Yapılacak iş :: Aşağıdaki AKPM kararıyla ilgili metnin "Avrupa Konseyi Parlamenterler" ifadesinden "de sözlerine ekledi." ifadesine kadar (o da dahil) olan kısmını, "göz göre göre" yerine "apaçık bir şekilde" koyarak yeniden yazın.

Avrupa Konseyi Parlamenterler Meclisi’nin (AKPM) Halkların Demokratik Partisi (HDP) heyetinden Filiz Kerestecioğlu ile AKPM’nin Türkiye’yi siyasi denetime alma kararını konuştuk.
Konseyin “hukukun üstünlüğü”, “demokrasi” ve “insan hakları”ndan oluşan üç ilkesi olduğunun altını çizen Kerestecioğlu, bu ilkelerin her ülke için geçerli olduğunu belirtti.
Kararın Adalet ve Kalkınma Partisi’nin (AKP) baskıcı politikalarından bağımsız düşünülemeyeceğini ifade eden Kerestecioğlu, kararın göz göre göre geldiğini, artık iktidarın şapkayı önüne koyup düşünme vaktinin geldiğini de sözlerine ekledi.
TIKLAYIN - TÜRKİYE İLE AVRUPA KONSEYİ İLİŞKİLERİNİN 68 YILI
Kerestecioğlu’na kararı nasıl değerlendirdiğini, kararın ne anlama geldiğini ve kısa vadede olası yansımalarını, kararda Türkiye’nin yanı sıra Avrupa’nın rolünü ve bundan sonra atılması gereken adımları sorduk…
“Geri giden ilk ülke”

Verilen veriler ::
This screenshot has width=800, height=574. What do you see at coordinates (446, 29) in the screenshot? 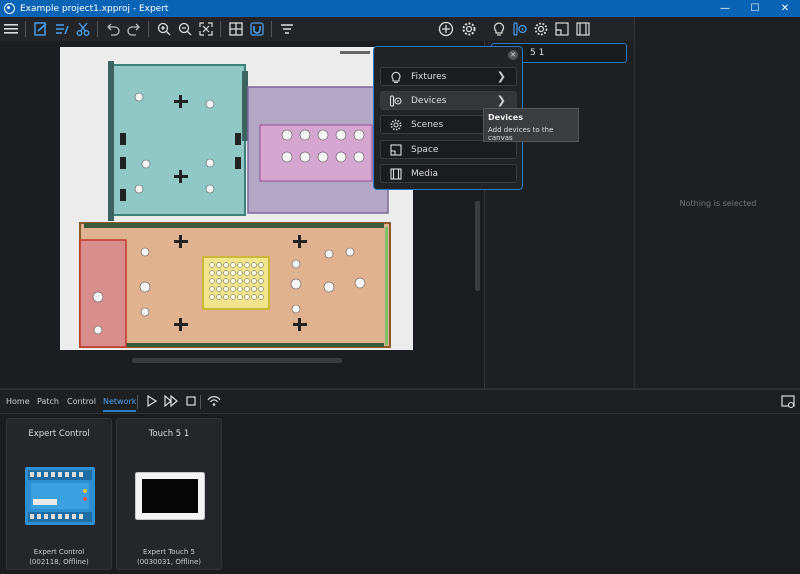
I see `add-circle-icon` at bounding box center [446, 29].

Görevin çözümü ::
Avrupa Konseyi Parlamenterler Meclisi’nin (AKPM) Halkların Demokratik Partisi (HDP) heyetinden Filiz Kerestecioğlu ile AKPM’nin Türkiye’yi siyasi denetime alma kararını konuştuk.
Konseyin “hukukun üstünlüğü”, “demokrasi” ve “insan hakları”ndan oluşan üç ilkesi olduğunun altını çizen Kerestecioğlu, bu ilkelerin her ülke için geçerli olduğunu belirtti.
Kararın Adalet ve Kalkınma Partisi’nin (AKP) baskıcı politikalarından bağımsız düşünülemeyeceğini ifade eden Kerestecioğlu, kararın apaçık bir şekilde geldiğini, artık iktidarın şapkayı önüne koyup düşünme vaktinin geldiğini de sözlerine ekledi.